Hello all.

I'm looking for a secure way for (practically) anonymous users to "tunnel" their web traffic through a remote server running Ubuntu (For purposes of security, bypassing draconian firewalls, watching NetFlix from Mexico, etc.)

I currently accomplish this for myself using a SOCKS proxy (ssh ... -D port) - however, the machines on my network generally assume that they can trust themselves, so any user I allow to do this has access to whatever open SMB shares, Web-based configuration, printers, etc that exist on my local network, not to mention possible sniffing of my traffic, which is obviously undesirable.

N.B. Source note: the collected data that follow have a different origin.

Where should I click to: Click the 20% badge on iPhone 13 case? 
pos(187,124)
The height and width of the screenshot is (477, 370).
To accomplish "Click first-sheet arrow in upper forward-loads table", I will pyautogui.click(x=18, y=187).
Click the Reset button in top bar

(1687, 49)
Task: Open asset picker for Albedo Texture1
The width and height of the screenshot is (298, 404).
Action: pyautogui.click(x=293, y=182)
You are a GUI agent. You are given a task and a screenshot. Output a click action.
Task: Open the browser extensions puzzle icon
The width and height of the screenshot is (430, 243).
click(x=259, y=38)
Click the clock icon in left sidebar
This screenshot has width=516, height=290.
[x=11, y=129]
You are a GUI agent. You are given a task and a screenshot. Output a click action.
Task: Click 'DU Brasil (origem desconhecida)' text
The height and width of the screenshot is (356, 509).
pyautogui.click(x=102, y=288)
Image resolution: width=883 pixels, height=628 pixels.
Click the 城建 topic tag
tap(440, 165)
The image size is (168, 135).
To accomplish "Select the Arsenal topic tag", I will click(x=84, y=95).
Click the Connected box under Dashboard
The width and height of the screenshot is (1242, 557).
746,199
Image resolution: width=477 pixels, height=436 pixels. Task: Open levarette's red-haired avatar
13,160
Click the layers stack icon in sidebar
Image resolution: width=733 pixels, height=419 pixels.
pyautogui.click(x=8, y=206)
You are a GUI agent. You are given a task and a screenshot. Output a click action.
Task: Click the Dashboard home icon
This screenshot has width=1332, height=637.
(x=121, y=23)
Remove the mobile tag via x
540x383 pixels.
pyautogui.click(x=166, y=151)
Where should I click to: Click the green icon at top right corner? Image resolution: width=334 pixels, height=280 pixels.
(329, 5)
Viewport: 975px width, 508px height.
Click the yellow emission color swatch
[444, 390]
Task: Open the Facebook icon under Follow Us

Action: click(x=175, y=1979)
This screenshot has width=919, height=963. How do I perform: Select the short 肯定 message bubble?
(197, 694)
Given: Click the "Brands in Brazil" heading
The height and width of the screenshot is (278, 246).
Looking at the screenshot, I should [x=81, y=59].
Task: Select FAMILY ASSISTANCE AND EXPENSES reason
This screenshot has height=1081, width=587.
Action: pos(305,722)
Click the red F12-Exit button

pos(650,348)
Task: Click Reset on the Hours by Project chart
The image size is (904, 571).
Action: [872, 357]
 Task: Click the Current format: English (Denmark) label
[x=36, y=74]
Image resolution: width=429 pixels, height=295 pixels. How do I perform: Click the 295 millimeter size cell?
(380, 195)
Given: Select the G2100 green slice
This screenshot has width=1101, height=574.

Rather than having to secure my network against itself, my solution is: set up a Squid proxy and allow these limited users to forward only port 3128 (via PermitOpen in sshd_config). They would then point their web browsers to an HTTP Proxy at their localhost:3128. Thus, they would still be able to browse the web over an SSH tunnel, and they would not have access to any of my local resources besides Squid.

So, I have 2 questions:
1) Is this a good solution, security-wise?
2) Will the users DNS lookups be performed locally by default, or over the proxy?

Thanks!

I do this. It works. DNS lookups should be performed by the proxy server.

Onion Routing and VPN are also more robust solutions to your problem I'd guess.